In 1992, KG Monsun (a fully owned subsidiary of Hugo Stinnes, branch office Hamburg) and 'Deutsche Seereederei Rostock GmbH' founded the shipping company “DSR Stinnes West Indies Services GmbH”, domiciled in Hamburg. The company name was changed into “H. Stinnes Linien GmbH” in 1998. Deutsche Seereederei acquired the remaining shares from the Stinnes family in 2002 and moved the company’s headquarters from Hamburg to Rostock. By means of a buy-out, Deutsche Seereederei sold the activities of “Hugo Stinnes Linien GmbH” in 2008 to “Stinnes Holding GmbH”, a company founded by Mr. Jens Kroczek. This company continues its shipping activities to date under the name “Hugo Stinnes Schiffahrt GmbH”.
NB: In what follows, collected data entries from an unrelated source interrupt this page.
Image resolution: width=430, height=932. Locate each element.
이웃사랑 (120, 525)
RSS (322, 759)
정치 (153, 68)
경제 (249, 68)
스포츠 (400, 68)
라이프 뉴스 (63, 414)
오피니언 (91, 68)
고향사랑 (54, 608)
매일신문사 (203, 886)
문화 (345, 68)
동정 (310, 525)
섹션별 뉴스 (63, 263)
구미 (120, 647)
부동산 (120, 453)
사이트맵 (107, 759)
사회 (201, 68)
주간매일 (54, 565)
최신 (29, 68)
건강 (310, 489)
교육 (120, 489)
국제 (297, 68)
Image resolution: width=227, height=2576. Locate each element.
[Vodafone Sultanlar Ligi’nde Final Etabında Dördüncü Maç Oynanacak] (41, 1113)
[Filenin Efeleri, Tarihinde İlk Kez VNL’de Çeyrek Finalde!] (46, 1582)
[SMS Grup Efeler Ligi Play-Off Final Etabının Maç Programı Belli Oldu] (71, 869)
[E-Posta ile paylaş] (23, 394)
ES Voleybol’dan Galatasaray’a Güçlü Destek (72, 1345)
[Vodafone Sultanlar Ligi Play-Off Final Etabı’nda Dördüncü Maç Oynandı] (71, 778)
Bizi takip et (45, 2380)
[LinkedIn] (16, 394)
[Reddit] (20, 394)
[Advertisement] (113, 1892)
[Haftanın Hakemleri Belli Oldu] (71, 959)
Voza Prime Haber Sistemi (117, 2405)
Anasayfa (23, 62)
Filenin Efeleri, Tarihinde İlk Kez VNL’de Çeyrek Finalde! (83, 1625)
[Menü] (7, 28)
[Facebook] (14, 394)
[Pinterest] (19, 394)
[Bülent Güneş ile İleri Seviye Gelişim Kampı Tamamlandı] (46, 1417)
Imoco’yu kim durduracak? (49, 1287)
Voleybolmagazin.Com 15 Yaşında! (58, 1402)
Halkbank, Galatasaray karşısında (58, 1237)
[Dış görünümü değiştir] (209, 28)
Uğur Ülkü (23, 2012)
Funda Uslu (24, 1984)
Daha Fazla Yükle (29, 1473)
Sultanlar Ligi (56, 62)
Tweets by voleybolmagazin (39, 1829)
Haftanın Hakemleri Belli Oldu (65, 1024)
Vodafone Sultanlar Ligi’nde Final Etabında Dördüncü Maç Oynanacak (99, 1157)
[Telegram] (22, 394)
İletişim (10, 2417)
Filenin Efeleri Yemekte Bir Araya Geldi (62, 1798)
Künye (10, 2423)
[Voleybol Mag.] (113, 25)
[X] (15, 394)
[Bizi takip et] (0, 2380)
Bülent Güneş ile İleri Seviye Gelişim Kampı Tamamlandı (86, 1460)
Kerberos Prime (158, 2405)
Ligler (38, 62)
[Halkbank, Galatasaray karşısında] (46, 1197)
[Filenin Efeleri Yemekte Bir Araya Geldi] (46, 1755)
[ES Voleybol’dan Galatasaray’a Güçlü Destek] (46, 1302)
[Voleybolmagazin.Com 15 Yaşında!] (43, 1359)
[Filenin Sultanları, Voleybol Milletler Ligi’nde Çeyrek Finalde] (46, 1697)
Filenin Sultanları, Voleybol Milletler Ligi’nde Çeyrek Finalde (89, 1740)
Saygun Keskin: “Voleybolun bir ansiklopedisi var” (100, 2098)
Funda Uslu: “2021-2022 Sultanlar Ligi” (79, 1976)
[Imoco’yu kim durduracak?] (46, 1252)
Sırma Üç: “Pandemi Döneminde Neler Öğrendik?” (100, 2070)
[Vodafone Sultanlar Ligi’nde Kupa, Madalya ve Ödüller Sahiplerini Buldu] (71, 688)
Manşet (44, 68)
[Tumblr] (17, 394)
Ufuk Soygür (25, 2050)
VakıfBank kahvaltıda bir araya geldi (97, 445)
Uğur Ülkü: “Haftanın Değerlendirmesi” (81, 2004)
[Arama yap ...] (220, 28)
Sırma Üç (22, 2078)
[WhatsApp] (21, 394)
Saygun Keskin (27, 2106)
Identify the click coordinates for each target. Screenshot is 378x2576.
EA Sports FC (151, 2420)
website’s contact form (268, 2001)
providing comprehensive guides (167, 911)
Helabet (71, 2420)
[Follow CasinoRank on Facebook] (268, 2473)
Although no longer in possession of the Stinnes family since more than a decade, “Hugo Stinnes Schiffahrt GmbH” is nowadays the only company bearing the name Stinnes and operating in one of the three original fields of activity of the Stinnes conglomerate (coal mining, metallurgical industry, shipping). Besides operating a full container service from and to South Africa, the Rostock domiciled “Hugo Stinnes Schiffahrt GmbH” is a specialist for the ocean transport of breakbulk-, heavy load- and project cargo between Northern Europe, the Caribbean and Mexico, thus continuing the tradition of Ozean-Linie from 1921.